FRAGMENTO DEL RELATO.
Con Pedro Villalobos, en la Fuente de los Morales.
            Y fueron saliendo las cerezas. Hablamos de Antonio, el joven portugués con quien coincidimos en Padrón mientras hacíamos el Camino de Santiago y nos relató sus penalidades desde que partió de Roma. Cuando nos encontramos de nuevo en Esclavitude, lo invitamos a desayunar. Había dormido en el lavadero de una aldea cercana, abrigado con una manta que le prestó una vecina. De Magdalena, de Leboreiro, también durante el Camino, que se quejaba de que no llovía —“¿Qué comerán las vacas, si no hay hierba?”—y nos relató, en voz baja, la historia de las dos jóvenes que salieron un día del pueblo a hacer el Camino y no regresaron jamás. De Generosa, la dueña de un pequeño restaurante en Pedroveya, Asturias, al que llegamos después de habernos extraviado por el Desfiladero de las Xanas un día lluvioso, y nos ayudó a reponernos del susto con la fabada que servía en su local. De Pedro Villalobos, de Monda, al que encontramos junto a la Fuente de los  Morales y casi nos obligó a ir a su casa, donde nos obsequió con un rico vino que él mismo elabora. Él fue quien, hablando de la crisis, nos dijo: “La gente no quiere hoy trabajar en el campo; pero no saben que, por lo menos, en el campo nadie pasa hambre”. Del párroco de San Bieito, en Cambados, criticado por sus paisanos, y por las autoridades, por decir la misa en gallego, antes de la transición. “Ahora”, nos decía, “cuando todos se han contagiado de la fiebre autonomista, soy yo quien se niega a decir la misa en gallego”.

ACTIVIDAD A. Indica si cada afirmación coincide con el relato de viajes y cita las palabras que lo deciden: (i) Antonio pasó la noche en el lavadero de una aldea cercana; (ii) Generosa era dueña de un restaurante en Leboreiro; (iii) el párroco de San Bieito dice ahora la misa en gallego.
ACTIVIDAD B. Prolonga el relato de viajes a partir de su última frase.
El material no tiene relación con el relato de viajes.

Entradas guardadas
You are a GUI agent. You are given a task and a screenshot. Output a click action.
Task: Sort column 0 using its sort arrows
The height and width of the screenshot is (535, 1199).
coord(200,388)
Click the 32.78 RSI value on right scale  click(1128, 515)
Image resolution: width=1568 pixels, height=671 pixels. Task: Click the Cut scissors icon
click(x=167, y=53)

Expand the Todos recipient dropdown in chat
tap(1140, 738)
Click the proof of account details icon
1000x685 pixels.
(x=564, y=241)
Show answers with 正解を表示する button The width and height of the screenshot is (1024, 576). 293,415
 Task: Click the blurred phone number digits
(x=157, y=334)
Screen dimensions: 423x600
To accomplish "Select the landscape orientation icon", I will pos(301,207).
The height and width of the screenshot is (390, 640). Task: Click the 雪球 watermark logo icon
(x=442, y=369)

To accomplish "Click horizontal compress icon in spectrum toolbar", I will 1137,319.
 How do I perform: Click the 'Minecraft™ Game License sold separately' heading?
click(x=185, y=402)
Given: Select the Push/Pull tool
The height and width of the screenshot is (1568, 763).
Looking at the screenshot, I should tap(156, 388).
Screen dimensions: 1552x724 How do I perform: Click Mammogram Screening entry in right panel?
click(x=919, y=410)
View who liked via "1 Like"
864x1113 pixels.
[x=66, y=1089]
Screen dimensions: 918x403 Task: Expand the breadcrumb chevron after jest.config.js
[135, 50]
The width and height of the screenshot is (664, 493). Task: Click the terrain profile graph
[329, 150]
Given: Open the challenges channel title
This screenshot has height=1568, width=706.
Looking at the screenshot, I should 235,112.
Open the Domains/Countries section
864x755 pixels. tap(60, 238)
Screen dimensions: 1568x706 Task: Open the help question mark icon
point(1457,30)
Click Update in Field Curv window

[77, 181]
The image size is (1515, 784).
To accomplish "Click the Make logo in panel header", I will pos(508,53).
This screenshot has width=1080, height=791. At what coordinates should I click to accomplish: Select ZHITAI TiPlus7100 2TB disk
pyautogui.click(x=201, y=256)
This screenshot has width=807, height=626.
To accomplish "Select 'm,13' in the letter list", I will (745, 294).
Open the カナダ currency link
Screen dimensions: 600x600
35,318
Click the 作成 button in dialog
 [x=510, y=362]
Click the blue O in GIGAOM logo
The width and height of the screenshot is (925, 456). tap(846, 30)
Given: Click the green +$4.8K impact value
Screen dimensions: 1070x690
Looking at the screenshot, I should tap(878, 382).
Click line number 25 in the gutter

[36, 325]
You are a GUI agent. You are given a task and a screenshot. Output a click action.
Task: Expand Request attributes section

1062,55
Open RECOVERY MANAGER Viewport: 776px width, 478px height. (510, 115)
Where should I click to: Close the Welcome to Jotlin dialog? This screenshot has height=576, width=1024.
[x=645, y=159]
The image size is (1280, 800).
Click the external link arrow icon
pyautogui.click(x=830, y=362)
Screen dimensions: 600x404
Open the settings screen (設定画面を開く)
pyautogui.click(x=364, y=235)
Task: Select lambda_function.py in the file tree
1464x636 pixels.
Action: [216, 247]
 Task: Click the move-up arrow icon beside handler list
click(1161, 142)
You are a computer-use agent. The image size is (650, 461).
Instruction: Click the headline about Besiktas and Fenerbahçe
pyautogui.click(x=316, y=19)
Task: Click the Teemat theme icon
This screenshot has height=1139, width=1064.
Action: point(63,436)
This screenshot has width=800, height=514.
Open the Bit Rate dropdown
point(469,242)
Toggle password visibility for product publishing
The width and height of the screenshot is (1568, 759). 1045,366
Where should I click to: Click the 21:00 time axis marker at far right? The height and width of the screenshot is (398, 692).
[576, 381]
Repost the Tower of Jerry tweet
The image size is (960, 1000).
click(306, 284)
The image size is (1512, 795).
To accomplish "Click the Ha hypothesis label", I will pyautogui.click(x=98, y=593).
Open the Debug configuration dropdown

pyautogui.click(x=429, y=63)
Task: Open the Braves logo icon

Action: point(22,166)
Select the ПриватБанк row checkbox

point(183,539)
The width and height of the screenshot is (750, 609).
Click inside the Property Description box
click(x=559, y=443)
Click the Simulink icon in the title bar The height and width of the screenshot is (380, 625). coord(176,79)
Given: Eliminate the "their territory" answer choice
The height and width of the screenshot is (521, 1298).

RESPUESTA A.
(i) Sí: «Había dormido en el lavadero de una aldea cercana».
(ii) No: «la dueña de un pequeño restaurante en Pedroveya, Asturias».
(iii) No: «soy yo quien se niega a decir la misa en gallego».

RESPUESTA B.
Con Casimiro, en Benaque
       De Casimiro, de Macharaviaya, que nos contó todos los entresijos del Festival de Pastorales de Benaque y nos confesó que iba solo porque su familia estaba de luto y nadie más quiso asistir. O aquel hombre, no recuerdo su nombre, ya casi anciano y lleno de achaques que, en la Fiesta de Verdiales de la Ermita de las Tres Cruces, nos dijo casi llorando que él acudiría mientras puédamos; el puédamos se refería a que alguien quisiera llevarlo. O el pastor que, caminando de Canillas de Aceituno hacia Puerto Blanquillo, nos indicó dónde guardaba sus cabras, la Cueva del Melero, que teníamos enfrente; al preguntarle por la solitaria vida de un pastor, decía orgulloso que él no necesitaba más que pan y queso, tabaco, un mechero, una navajilla, unos alicates y un rollito de alambre. Y nos mostró su zurrón para que pudiésemos comprobar que era verdad lo que decía.
             Ya en casa, me entró curiosidad por saber algo más del Octopus. Casi todo coincidía con lo que nos dijeron en el puerto. Salvo que, a no ser que Internet esté equivocado, el yate no es de Bill Gates, sino de Paul Allen, su socio y cofundador de Microsoft. Pero, ¿qué importa ese detalle? Tampoco con él, recordé las palabras de Zalabardo, sabría de qué hablar.